Llegamos al restaurant. Ahí estaban sus compañeros ya en la mesa. Dos hombres y una mujer. Ana Paula los recriminó amistosamente antes de unirse al grupo y yo me despedí antes de que me invitaran a quedarme.

Justo al salir del restaurant me alcanzó Ana Paula.


—Si gusta lo puedo llevar. Al fin que ya conozco el camino.


Le agradecí la amabilidad y volví a subir al auto. En esta ocasión, la joven no me hizo la grosería de la vez anterior: subió por la puerta delantera. Se detuvo frente al portón de la escuela. Me despedí de ella apoyando mi mano en el pecho, como nos enseñó Esteban Moctezuma — ¡ah, cómo te extrañamos!— y abrí la hoja principal del portón. Caminé por el andador hasta el edificio de la dirección, doblé a la derecha, al llegar a la plaza cívica me bajé al césped.
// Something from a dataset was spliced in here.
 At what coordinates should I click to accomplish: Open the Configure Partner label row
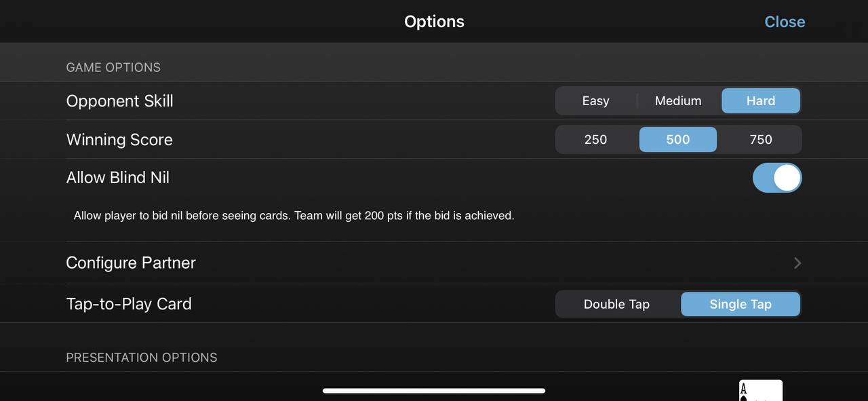(x=434, y=263)
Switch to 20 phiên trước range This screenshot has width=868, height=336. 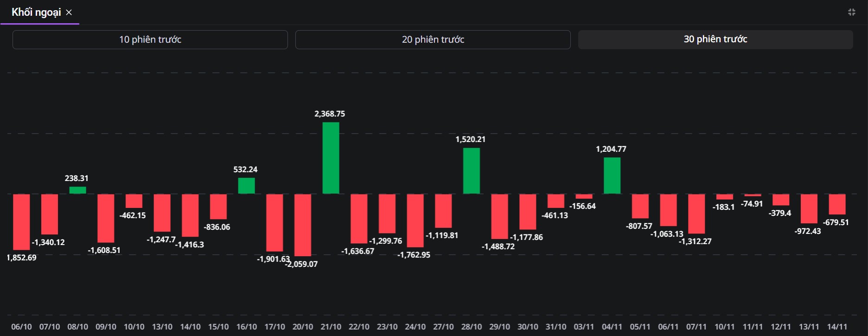tap(433, 39)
Bajo mis pies murmuraban las hojas de pino. Me acordé de la muchacha, la licenciada, quiero decir. ¿Por qué caminará tan chistoso? Bajo un calor de los mil pingos abrí la puerta del salón. Ingresé con los brazos extendidos, disfrutando de la frescura interior del aire acondicionado. Hubo algo así como un chispazo en mi interior. Como un timbre, una alarma. Los dos climas inundaban el ámbito con su murmurante frescura, y yo estaba seguro de haberlos apagado. Pero bueno, pensé, a lo mejor me confundí, y sin darle mayor importancia al asunto tomé asiento frente al tablero de ajedrez.


Abrí el libro de Irving Chernev retirando el separador. Un helado malestar me invadió al fijar la vista sobre las piezas del tablero. Algo había cambiado. El peón de dama estaba emplazado en la casilla central. Pero el caballo del alfil del rey de las negras había sido adelantado a la casilla f6. A lo lejos escuche un ruido como si arrastran tambos vacíos.


Me asomé a la puerta y la vi. Era una muchachita como de doce o trece años. Estaba parada bajo uno de los árboles del fondo. Llevaba un vestido blanco, percudido. Parte del cabello le caía sobre el rostro y en su frente se apreciaba una profunda herida. Un hilo de sangre le corría por la mejilla. Cuando me miró se alarmó y empezó a desplazarse. Su manera de andar era horrorosa. Desgarbada, con los brazos caídos y la cabeza girada de una manera extraña. Dio unos pasos y se perdió en uno de los pasillos entre dos aulas.


—Santo Dios —murmuré antes de perder el conocimiento.